The venerable debate over carried interest compensation of private equity managers is heating up again. The NYT’s Andrew Sorkin is predicting Congress will vote to tax it as ordinary income rather than capital gains, which Sorkin thinks is a good thing:
Under their current partnership structure, however, [private equity] general partners * * * receive 20 percent of any profits and they have been treating that as a capital gain even though their own money is not at risk. A lot of people, including me, have been arguing for years that their cut of the winnings is really income, not capital gains. (Of course, profits that executives make by investing their own money in the deals should be considered capital gains.)
But Sorkin says “Wall Street executives are ready”:
If we’ve learned anything from the financial crisis, it seems that new regulations on Wall Street always have a way of breeding another generation of “financial innovation” meant to circumvent them.

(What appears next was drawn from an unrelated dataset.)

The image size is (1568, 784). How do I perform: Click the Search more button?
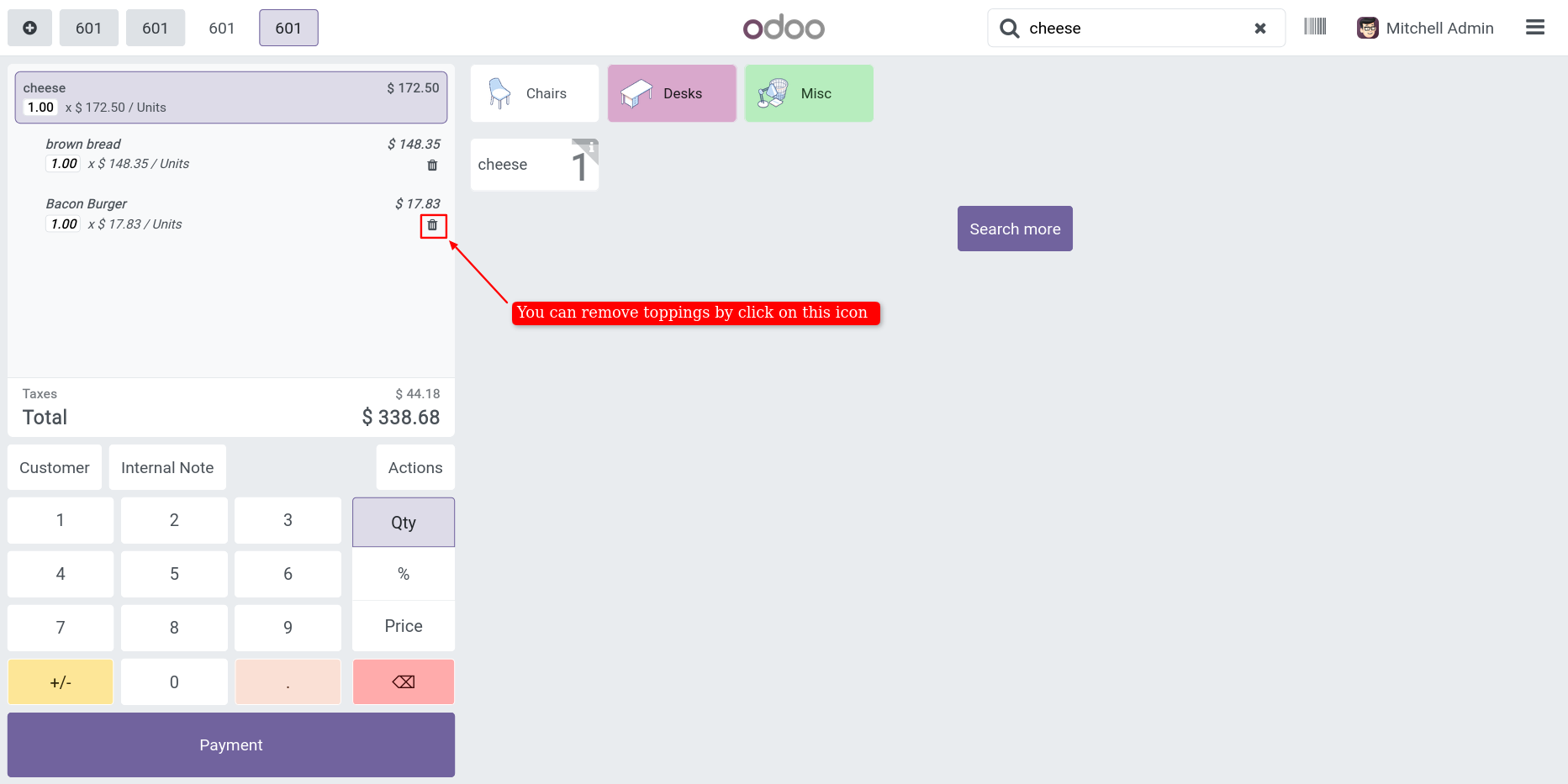pyautogui.click(x=1014, y=229)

These “machinations being whispered about in the industry” include selling the carried interest to a third party and using the cash to invest directly in the deal. Since the managers would own the interest as investors, they’d be taxed on the interest at the lower capital gains rate. Or investors would make a loan to the manager, who would then use the loan to buy into the fund, again taxed on the increase as capital gains. But Sorkin notes that’s specifically ruled out by the latest bill.
Vic Fleischer, whose “Two and Twenty” paper is a basis for the proposed change, tells Sorkin “[a]ny time there is a new section of the tax code there are going to be lawyers who will try to manipulate the rules.” Fleischer adds another slippery thing the managers could do: dismantle the partnership and invest “in companies on behalf of their investors on a deal-by-deal basis,” getting founders’ shares and, again, getting taxed at the capital gains rate.

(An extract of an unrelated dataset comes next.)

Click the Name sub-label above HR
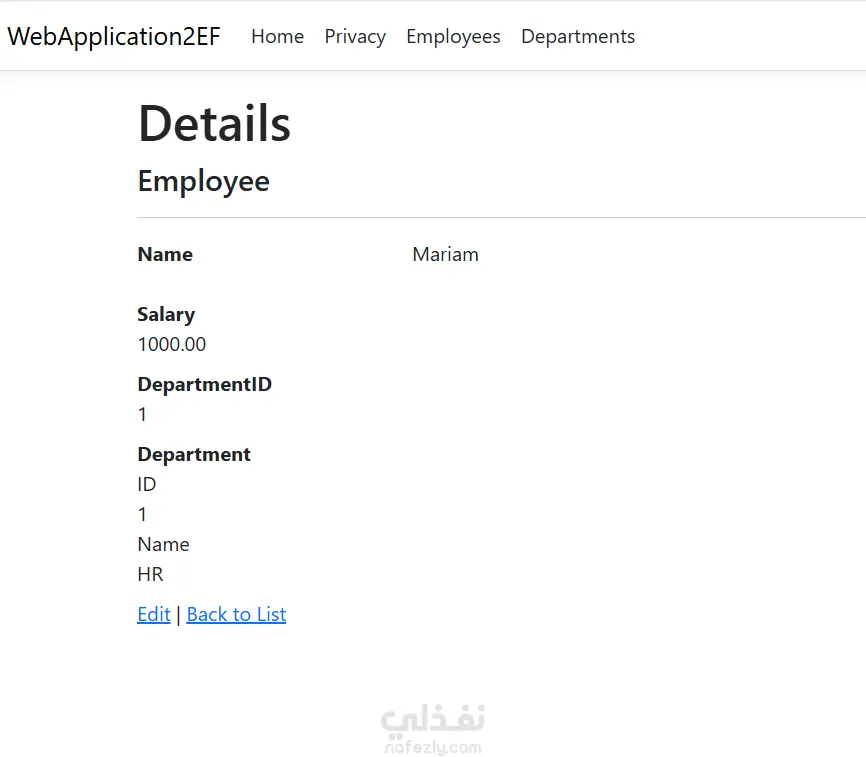Screen dimensions: 866x757 pyautogui.click(x=163, y=544)
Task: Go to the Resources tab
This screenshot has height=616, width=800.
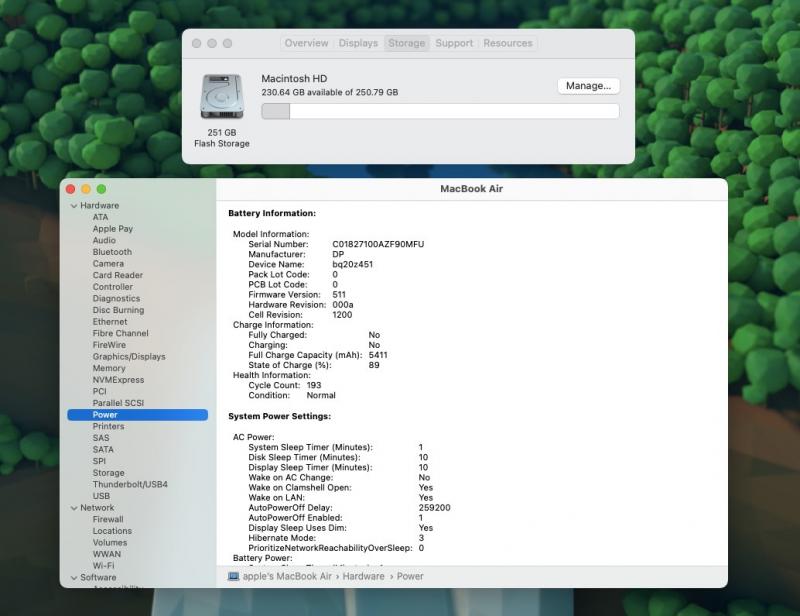Action: pyautogui.click(x=508, y=43)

Sorkin concludes with a warning: “Whether certain industries get excluded or not, Congress beware: Wall Street will find a loophole.”
I observed three years ago when the idea was first bandied about that it “might have been all along just a tactic to extract campaign contributions.” Well, Congress got their contributions and now they’re back.

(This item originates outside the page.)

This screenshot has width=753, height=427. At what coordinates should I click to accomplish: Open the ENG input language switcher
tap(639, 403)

Politics and pejoratives like “loophole” and “machinations” aside, it might be useful to take a deeper look at economic realities. Three years ago I noted David Weisbach’s paper (since published) that the fund managers are getting paid for the same sort of acumen or luck that underlies any successful stock market investing. Why should it matter that they happen to be investing through a partnership, essentially borrowing from the investors and paying them interest in the form of the substantial share of the gains the investors get to keep? From this perspective, “machinations” like loans and founders’ shares really disassemble the transaction back to what it is in reality.
Of course none of these nuances matter if what you really want to do is to punish rich capitalists. But even then you might consider the effects of the plan. If carried interest compensation really is just compensation for investing, then there should be a lot of ways to restructure the compensation to accomplish almost the same thing. Congress might try to close one exit (e.g., by explicitly covering loans) but others will remain. At best Congress is just increasing transaction costs.
Even if carried interest compensation is just that, and fundamentally different from investment gains, then you should consider whether, as I’ve argued, it’s an efficient form of compensation that minimizes agency costs between investors and managers and helps make private equity viable. Indeed, hedge and private equity funds incentive structure arguably helped it avoid the problems that beset ill-managed corporate banks in the meltdown. It would be ironic if financial “reform” targeted the very firms that least needed reforming.
Another effect of the tax change, as Fleischer told Sorkin, might be to drive the funds offshore. The jurisdictional competition angle is becoming more important as countries get more aggressive in regulating highly mobile capital.
Finally, some influential political oxen will get gored. The high-powered compensation that Congress is considering attacking is common in venture capital and real estate, two industries whose health is important to any recovery. Sorkin quotes the National Venture Capital Association as noting the folly of “discouraging investment in new companies at a time when Congress should be doing all it can to support the start-up ecosystem.” They’re seeking exemptions from the tax and they have some significant Congressional support. If they win their carve-outs, the new tax looks more like Swiss cheese than a return to economic reality.
In general, this whole thing looks a lot more complicated than Sorkin would have us believe.
Carried interests aren’t the only way to convert what would otherwise be ordinary income as compensation for services into a capital gain.
But, the solution is to close the other loopholes (e.g. stock options and appreciation for stock provided in exchange in services) into ordinary incoem as well, not to retain the carried interest preference.
Even taxed as ordinary income, the carried interest is provided some tax benefit, by deferring income, in any case.
I also don’t think that the intent is to say that carried interests are bad or should be discouraged. It is to say that carried interests should not exist primarily for a lower tax rate. If it has economic merit, the change would have much impact.
Buying a carried interest with a loan significantly changes the downside risk to the manager, unless it is non-recourse, in which case it probes the elaborate tax law of nonrecourse loans and risks a form over substance challenge.